## EXERCISE DETAILS
Starting with the first line and ending with the last, transcribe the data exactly.

⁂

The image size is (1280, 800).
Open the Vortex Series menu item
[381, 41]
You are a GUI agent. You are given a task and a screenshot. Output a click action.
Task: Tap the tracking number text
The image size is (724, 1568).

⁂

## ANSWER TO THE PROBLEM
The image size is (1280, 800).
Open the Vortex Series menu item
[381, 41]
You are a GUI agent. You are given a task and a screenshot. Output a click action.
Task: Tap the tracking number text
The image size is (724, 1568).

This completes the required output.